### [Your instructions]
A stretch of the entries below is to be set down exactly, running from the line with "Blank Meme Templates (107, 1644)" through the line with "3rdHeo_Kevin (96, 1226)", both included, and no other line.

### [Data shown]
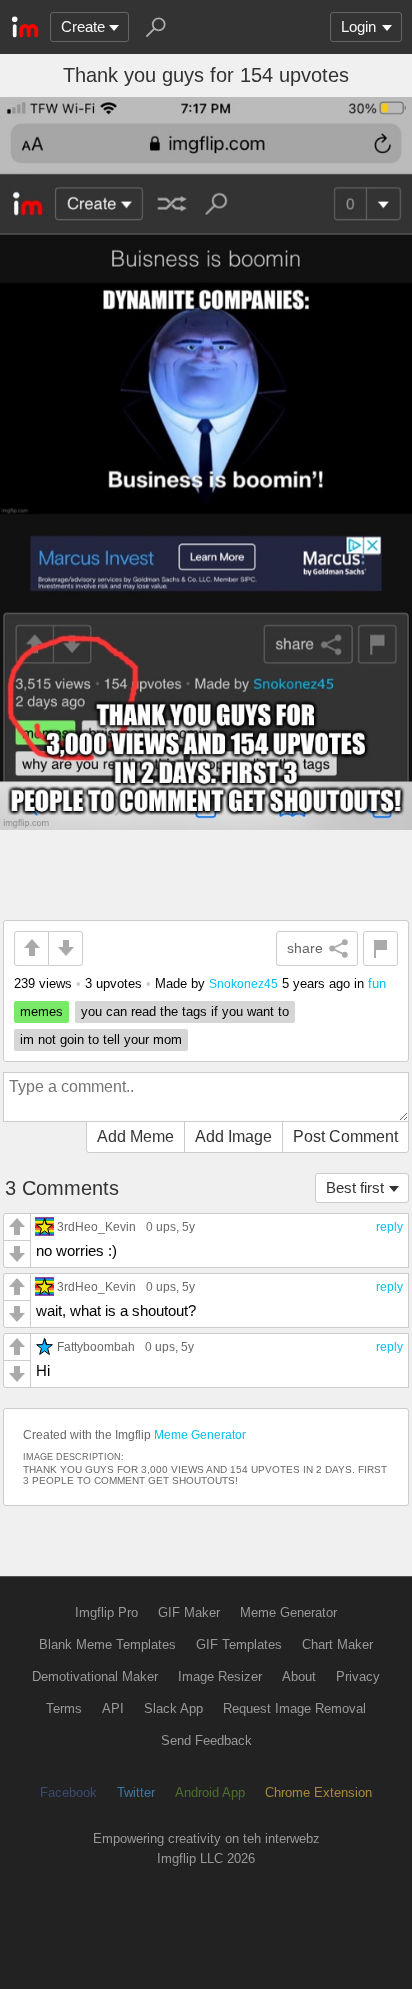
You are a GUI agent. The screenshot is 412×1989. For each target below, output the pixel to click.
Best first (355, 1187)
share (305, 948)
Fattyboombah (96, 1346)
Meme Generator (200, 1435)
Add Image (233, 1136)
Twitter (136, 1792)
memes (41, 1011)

* * *

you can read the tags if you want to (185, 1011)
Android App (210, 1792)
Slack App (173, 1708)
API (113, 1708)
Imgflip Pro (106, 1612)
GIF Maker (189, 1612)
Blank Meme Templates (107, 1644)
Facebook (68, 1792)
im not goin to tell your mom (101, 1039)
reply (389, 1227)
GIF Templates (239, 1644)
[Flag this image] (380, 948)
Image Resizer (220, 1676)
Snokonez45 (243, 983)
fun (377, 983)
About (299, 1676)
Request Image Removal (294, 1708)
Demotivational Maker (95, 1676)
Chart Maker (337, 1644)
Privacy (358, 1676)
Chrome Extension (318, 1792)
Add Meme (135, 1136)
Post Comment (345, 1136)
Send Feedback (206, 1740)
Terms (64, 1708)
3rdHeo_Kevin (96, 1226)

### [Response to this task]
Blank Meme Templates (107, 1644)
Facebook (68, 1792)
im not goin to tell your mom (101, 1039)
reply (389, 1227)
GIF Templates (239, 1644)
[Flag this image] (380, 948)
Image Resizer (220, 1676)
Snokonez45 (243, 983)
fun (377, 983)
About (299, 1676)
Request Image Removal (294, 1708)
Demotivational Maker (95, 1676)
Chart Maker (337, 1644)
Privacy (358, 1676)
Chrome Extension (318, 1792)
Add Meme (135, 1136)
Post Comment (345, 1136)
Send Feedback (206, 1740)
Terms (64, 1708)
3rdHeo_Kevin (96, 1226)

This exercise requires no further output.